Beyond the coverage area
Finding your mom having sex in a parked car and seeing her naked partner running down Riverside Drive at 12:30 a.m. – there’s an app for that? Unfortunately, yes.
The strange turn of events of Nov. 27 were revealed when a woman, 35, flagged down police responding to a disturbance in the area, near Petaluma Ave. Recently separated from her husband, the woman found comfort, among perhaps other things, in the arms of a 25-year-old paramour. The tryst took place in the regrettably unromantic confines of the woman’s parked SUV, where the twosome slipped out of their clothes and into the back of the vehicle.
Meanwhile, the estranged husband and the couple’s son, 14, were using a family-locator cell phone application to find her. The husband advanced to the parked car, thinking it empty. Upon opening the door, the amorous coupling was revealed, and the husband took exception to the tawdry display by pummeling the participants. The young suitor, stark naked, took off running down the street with the husband in hot pursuit, but evaded capture by his jealous rival.
The husband drove off, but returned after the police arrived and was arrested on a charge of domestic battery. With the scene secured by law enforcement, the naked man emerged from the bushes in which he had been hiding.
Attention Plaza shoppers
A tan Hyundai motoring along the Plaza at an unsafe speed drew the attention of police concerned about the amount of traffic – both vehicular and pedestrian – clogging the area in a whirl of post-Thanksgiving shopping on Nov. 26.
When a blocked intersection delayed his turn onto W. Spain, the 31-year-old driver flew into a rage, banging on the steering wheel and screaming obscenities into the crisp afternoon air. His anger grew hotter than a deep-fried turkey and, ultimately, like grandma’s gravy, it boiled over. He drove into the car in front of him, bumping it three times, finally pushing the ill-fated vehicle out of the way. The renegade then pulled around the smacked car and drove the wrong way down Spain St., cops on his tail.
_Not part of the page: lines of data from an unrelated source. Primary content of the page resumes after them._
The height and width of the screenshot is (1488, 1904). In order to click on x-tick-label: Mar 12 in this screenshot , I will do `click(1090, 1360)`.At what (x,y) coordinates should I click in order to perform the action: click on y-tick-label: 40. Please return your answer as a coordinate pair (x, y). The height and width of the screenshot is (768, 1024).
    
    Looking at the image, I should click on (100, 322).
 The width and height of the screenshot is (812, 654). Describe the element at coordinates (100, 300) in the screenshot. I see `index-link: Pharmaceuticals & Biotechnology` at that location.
A few evasive turns put him in the back parking lot of Plaza shop where he screeched to halt, exited the vehicle and fled on foot. (A male passenger, 31, was arrested on a warrant). Meanwhile, the manhunt was on, complete with coverage by the Sheriff’s helicopter. Witnesses, including one who saw the man crash through a fence at Westamerica Bank and into a backyard, helped keep police on the trail.
Some 30 minutes later, the varmint was found hiding in a tree on Claudia Drive. Once grounded, the quarry exhibited all manner of drunkenness, verbalized in a non-stop flurry of abusive expletives. He refused, again with profane vehemence, to take sobriety and any blood alcohol tests. Charges? Where to begin? Resisting a peace officer, DUI, driving with a suspended license, reckless driving and violating a probation that stipulated no booze… and, if the driver of the damaged car comes forward, maybe even hit and run.
Gone in 60 winks
After a divine Nov. 29 lunch at the Swiss Hotel, a day-tripper from Napa prolonged the afternoon’s pleasures with brief walk through the Square. A respite was called for, so the 66-year-old woman repaired to a park bench.
The interlude, during which she said she closed her eyes for a few moments, proved disastrous, for someone reached into her satchel and pinched her purse. Bad enough it was a Louis Vuitton ($500); worse, the purloined pair of diamond earrings was worth $10,000.
Drunk of the Week
It was 5:03 a.m. on Nov. 28 when residents of the 400 block of Bernice Lane were awakened by an idiot banging on cars. When officers caught up with the 21-year-old amateur percussionist, they asked him what he was up to. “Walking home from work,” he told them, which suggested a hellish commute as he said he got off at 3 p.m. the day before. The intervening hours were apparently lost to drink, and he was jailed for public intoxication. The violation of probation was duly noted as well.
Drive through service
Late Thanksgiving night hijinks on Saunders Way, where a rambunctious motorist pulled into Valley Oaks Park about 1 a.m. and did a doughnut. What, not enough pie at home?